President Barack Obama extended the farm bill Friday when he signed the Agriculture Act of 2014. This is the second massive bipartisan bill to be enacted in as many months, the first being the Bipartisan Budget Act of 2013.

Besides the shock of Congress working together, the new farm bill makes some pretty significant, though not entirely prudent, changes.

The law, debated for the past two years, totals $956 billion in expenditures and makes two noteworthy changes. The first concerns food stamps. Approximately 80 percent of the money is allocated to the Supplemental Nutrition Assistance Program, the official name of the food stamps program. The new bill will cut approximately $8 billion in funding to food stamps over the next 10 years. This is far short of the $40 billion that House Republicans initially sought to cut.

As the New York Times noted, only 4 percent of food stamp beneficiaries will be affected. Yet, that amounts to a whopping 850,000 families losing almost $90 a month in food assistance.

It’s unfortunate that cuts are being made to some of America’s poorest citizens. However, the bill makes those cuts in a semi-responsible manner, avoiding the across-the-board cuts that Congress resorted to with the sequester, a decision that cuts spending to almost everything when Congress couldn’t decide what exactly to cut. Instead, the law closes loopholes like the Utility Assistance Program, which offered federal food stamp dollars to families whose utility bill was subsidized by the state. Many states took advantage of this by offering subsidies as little as $1, allowing families to receive hundreds of dollars more in food stamps.

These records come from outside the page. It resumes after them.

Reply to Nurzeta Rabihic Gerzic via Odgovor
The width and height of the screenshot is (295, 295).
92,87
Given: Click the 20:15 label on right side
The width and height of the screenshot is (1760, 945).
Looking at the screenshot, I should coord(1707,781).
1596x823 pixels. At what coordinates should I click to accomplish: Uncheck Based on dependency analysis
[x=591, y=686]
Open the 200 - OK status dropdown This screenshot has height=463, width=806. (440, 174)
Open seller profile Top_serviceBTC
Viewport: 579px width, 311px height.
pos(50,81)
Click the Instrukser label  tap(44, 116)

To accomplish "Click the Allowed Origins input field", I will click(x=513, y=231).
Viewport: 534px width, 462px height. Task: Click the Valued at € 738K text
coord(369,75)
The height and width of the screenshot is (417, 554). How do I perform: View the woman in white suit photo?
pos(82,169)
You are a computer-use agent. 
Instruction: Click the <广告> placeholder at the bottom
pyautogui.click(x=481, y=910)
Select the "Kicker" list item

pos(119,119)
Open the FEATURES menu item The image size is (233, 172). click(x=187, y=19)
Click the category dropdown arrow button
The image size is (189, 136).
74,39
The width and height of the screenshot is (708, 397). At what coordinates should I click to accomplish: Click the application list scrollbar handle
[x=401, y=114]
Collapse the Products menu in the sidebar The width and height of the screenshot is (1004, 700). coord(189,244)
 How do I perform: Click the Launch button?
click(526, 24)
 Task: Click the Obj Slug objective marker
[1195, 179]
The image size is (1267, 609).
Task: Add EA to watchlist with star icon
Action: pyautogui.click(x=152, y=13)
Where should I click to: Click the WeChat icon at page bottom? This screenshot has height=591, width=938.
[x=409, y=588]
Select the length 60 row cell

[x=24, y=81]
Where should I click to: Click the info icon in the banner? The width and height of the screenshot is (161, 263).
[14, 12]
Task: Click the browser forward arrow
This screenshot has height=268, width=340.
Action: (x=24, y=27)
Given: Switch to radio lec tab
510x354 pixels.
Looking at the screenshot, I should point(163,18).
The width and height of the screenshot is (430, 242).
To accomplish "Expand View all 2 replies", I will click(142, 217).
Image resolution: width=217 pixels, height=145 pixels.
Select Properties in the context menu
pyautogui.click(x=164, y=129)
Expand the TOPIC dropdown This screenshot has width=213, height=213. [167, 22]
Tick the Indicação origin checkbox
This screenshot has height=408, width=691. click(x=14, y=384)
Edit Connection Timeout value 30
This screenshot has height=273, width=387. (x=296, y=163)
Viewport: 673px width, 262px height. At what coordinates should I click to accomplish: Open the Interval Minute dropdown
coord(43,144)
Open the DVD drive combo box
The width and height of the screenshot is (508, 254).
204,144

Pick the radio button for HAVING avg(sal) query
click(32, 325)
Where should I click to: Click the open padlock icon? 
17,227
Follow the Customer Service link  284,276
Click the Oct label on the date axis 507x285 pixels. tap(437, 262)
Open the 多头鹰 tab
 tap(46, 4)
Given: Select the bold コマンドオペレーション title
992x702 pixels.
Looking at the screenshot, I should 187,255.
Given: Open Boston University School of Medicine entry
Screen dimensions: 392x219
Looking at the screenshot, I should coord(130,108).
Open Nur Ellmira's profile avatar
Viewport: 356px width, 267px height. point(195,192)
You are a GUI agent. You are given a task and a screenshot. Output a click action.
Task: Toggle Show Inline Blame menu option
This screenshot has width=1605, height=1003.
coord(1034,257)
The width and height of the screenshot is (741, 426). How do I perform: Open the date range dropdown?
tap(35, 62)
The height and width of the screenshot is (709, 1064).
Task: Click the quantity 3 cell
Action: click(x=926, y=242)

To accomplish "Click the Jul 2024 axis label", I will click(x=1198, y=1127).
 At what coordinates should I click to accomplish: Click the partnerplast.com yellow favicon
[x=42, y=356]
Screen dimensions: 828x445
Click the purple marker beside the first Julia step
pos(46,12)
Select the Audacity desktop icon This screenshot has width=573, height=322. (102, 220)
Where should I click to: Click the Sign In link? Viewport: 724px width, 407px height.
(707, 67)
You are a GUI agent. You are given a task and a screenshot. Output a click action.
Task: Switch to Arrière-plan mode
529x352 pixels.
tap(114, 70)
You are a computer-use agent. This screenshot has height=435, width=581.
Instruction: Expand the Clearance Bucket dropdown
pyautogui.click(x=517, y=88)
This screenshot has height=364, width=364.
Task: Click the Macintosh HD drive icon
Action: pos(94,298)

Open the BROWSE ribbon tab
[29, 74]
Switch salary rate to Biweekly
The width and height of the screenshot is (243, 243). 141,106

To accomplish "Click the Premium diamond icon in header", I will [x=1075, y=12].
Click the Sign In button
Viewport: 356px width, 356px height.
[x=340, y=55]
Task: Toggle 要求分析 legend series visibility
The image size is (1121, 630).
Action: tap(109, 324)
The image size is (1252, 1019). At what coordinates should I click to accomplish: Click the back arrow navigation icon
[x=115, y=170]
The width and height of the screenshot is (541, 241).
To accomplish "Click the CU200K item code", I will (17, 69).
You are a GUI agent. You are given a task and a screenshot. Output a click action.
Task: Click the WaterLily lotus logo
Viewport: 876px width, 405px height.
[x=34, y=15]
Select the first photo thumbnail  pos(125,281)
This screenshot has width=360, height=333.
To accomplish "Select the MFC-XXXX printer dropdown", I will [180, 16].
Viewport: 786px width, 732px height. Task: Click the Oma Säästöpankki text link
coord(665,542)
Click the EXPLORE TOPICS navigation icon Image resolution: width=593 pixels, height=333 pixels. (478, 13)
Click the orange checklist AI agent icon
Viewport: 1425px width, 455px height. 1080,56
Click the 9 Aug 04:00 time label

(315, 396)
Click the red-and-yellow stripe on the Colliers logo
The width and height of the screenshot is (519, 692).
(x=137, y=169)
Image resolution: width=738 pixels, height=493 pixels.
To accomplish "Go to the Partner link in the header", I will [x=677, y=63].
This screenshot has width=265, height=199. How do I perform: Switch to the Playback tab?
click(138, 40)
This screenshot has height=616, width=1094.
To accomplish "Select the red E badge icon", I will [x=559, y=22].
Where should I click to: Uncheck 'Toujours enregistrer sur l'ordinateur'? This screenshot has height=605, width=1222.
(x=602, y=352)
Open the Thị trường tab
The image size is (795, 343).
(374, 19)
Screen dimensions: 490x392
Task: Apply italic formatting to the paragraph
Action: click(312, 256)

House Republicans are quick to note the cost of food stamps has nearly doubled under Obama. This is true. But they fail to consider the impact of the economic recession. As the economy continues to recover, albeit at a painfully slow pace, the number of food stamp beneficiaries should start to decline.

The second change to the farm bill affects the farms themselves. In the past, the federal government paid money to farmers through direct payments to alleviate the woes of a poor harvest. The problem with direct payments was that farmers could collect them even if they didn’t plant anything.

The new farm bill seeks to address the issue by eliminating the direct payments, bolstering the crop insurance program. That seems reasonable. The problem is the insurance program and its subsidies continue to distort the free market. It locks in higher prices for commodities, encouraging farms to shift away from the production of staples such as wheat and switch to products like corn, which is used to make high fructose corn syrup and ethanol.

The government’s insurance plan not only subsidizes farmers, but also subsidizes insurance companies. According to The Economist, between 2005 and 2009, for every dollar that went to farmers, $1.44 went to insurance companies, an industry that recorded huge profits.

The new farm bill seeks to limit the subsidies that go to ‘big farms,’ otherwise known as ‘agribusinesses,’ yet it falls woefully short. In virtually no other industry does the U.S. government guarantee businesses will not go under. In an ideal world, the bill would only help those farmers who need it most – small family farms – not the huge conglomerates that often post huge earnings.

The new farm bill identifies a number of problems with existing government policies, but a number of the changes it seeks to make fail to address the underlying problem: the government’s tendency to distort the agricultural market. The bill should focus on helping the small farms that compete with agribusinesses and those who rely on food stamps for their very survival.